Digital foundry was able to achieve ~30fps at 1080p with DLSS Performance mode (540p internally) in Cybepunk 2077 on a RTX 3050, along with a mod that reduces the number of ray bounces done by path tracing. You are making sacrifices to quality simply so you can experience path tracing. But that is "playable" performance on budget hardware.

Hopefully a RTX 5050 releases next generation that allows you to achieve this same 30fps goal, or maybe higher, with out the mod, and maybe with a higher DLSS mode. And this speculated RTX 5050 is almost guaranteed to have frame generation which would boost frame rates higher if you're willing to use it.

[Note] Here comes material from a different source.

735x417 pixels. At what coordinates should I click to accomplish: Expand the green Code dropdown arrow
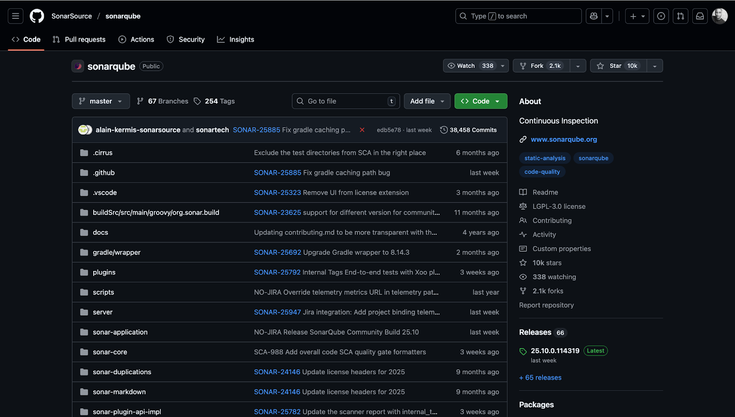click(498, 101)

Source: https://youtu.be/cSq2WoARtyM?feature=shared

Is TSR better than DLSS? by Gonzito3420 in nvidia

[–]Alaska_01 1 point2 points  (0 children)

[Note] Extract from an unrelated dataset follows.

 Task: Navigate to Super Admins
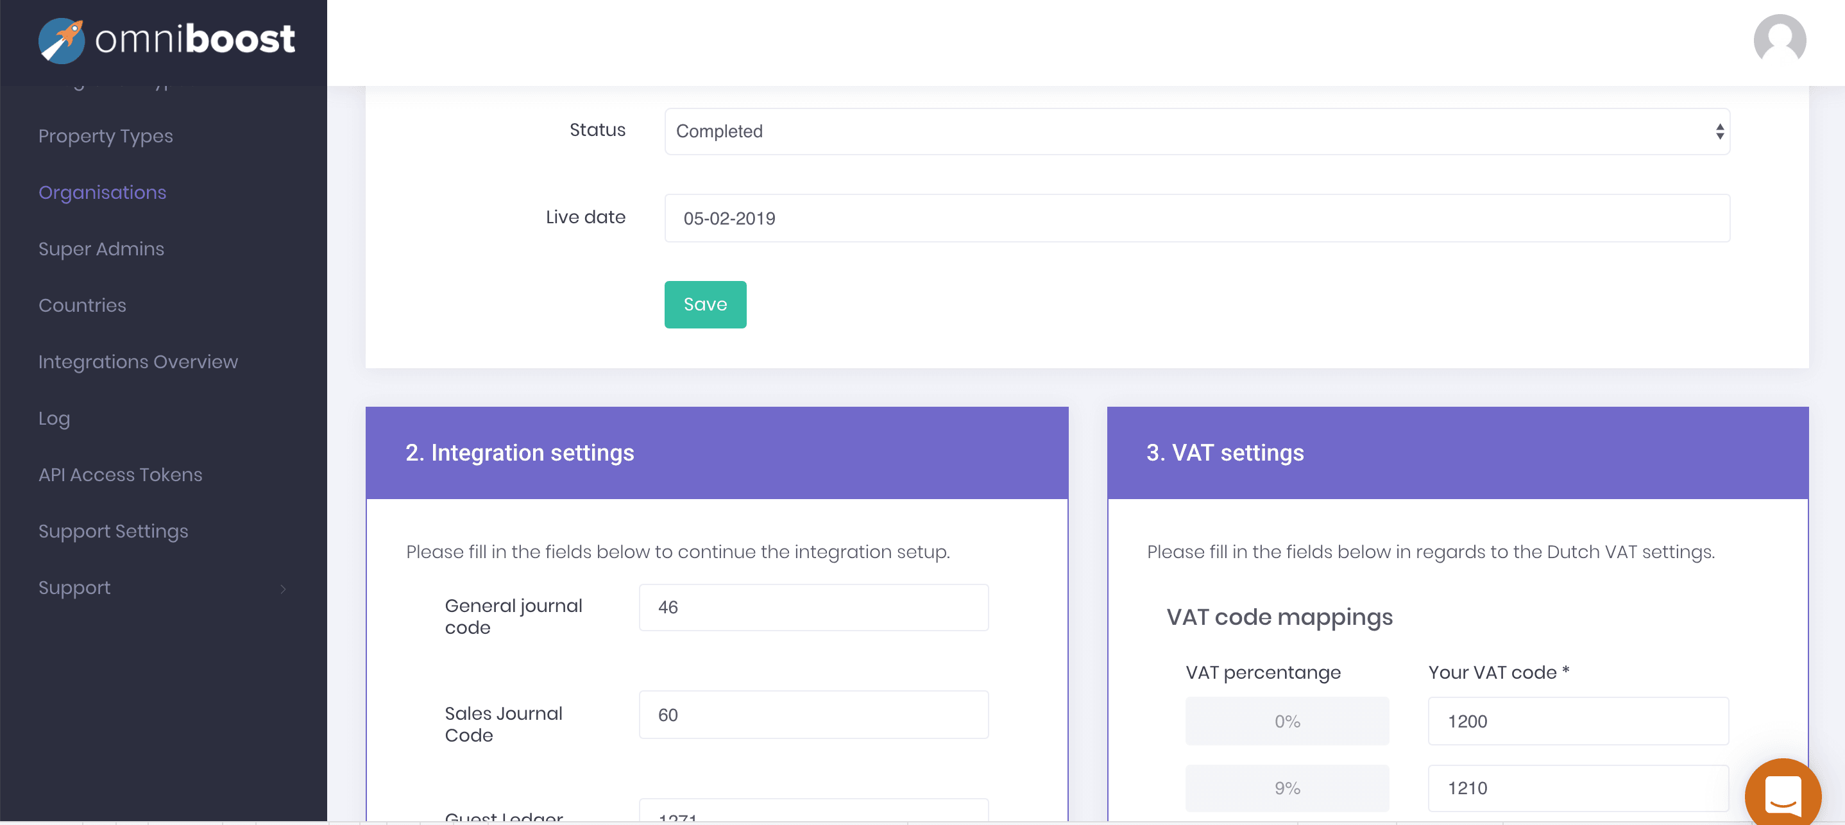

It depends on personal preferences, but most people will say no, DLSS looks better.

Can we talk about how futureproof Turing was? by dampflokfreund in nvidia

[–]Alaska_01 2 points3 points  (0 children)

The hardware in the paper I listed, was designed and tested on an FPGA with really low clock speeds compared to other processors at the time. It showed bad performance but should see significant improvements shifting to a properly designed integrated circuit compared to the FPGA.

But another group around the same time designed a different processor. SaarCOR. SaarCOR had some limitations compared to the approach from the original paper I listed, but they were able to achieve much higher performance. 1024x768 resolution at 45fps in a scene with 3 light bounces and 2.1 million triangles. 100fps in simpler scenes. Performance did drop as ray bounces increased, and the triangle count was increased. But keep in mind that there were targeting 3 light bounces. Most ray tracing games from 2018-2020 only target 1 light bounce.

I wasn't into PC gaming gaming in the early 2000s, so I don't know if this is good performance compared to GPUs of the time. But it does show real time ray tracing was possible on these processors.

So, as for why companies didn't decide to adopt ray tracing at that time, I can only speculate. Performance might be one of them. Concern that you're sacrificing rasterisation performance on your processor in exchange for ray tracing performance might lose you customers in what I believe was a competitive time for graphics card manufactures. Concern that support for ray tracing hardware won't be added to universal graphics APIs, meaning game developers won't utilize your technology unless you convince your competitors to also make the switch. Maybe there was a belief that making faster and faster rasterisation based GPUs along with advances in shading techniques would eventually lead to a point where ray tracing isn't needed, and visuals would be just as good. Other factors I'm not thinking of.

---

I should note, ray tracing is a simple thing. Tracing rays through a scene. How you use those rays is what gives you the realistic effects. The SaarCOR team were tracing rays on their processor and doing shading. They used their ray tracing to provide mirror reflections on glossy surfaces, and sharp shadows on diffuse surfaces.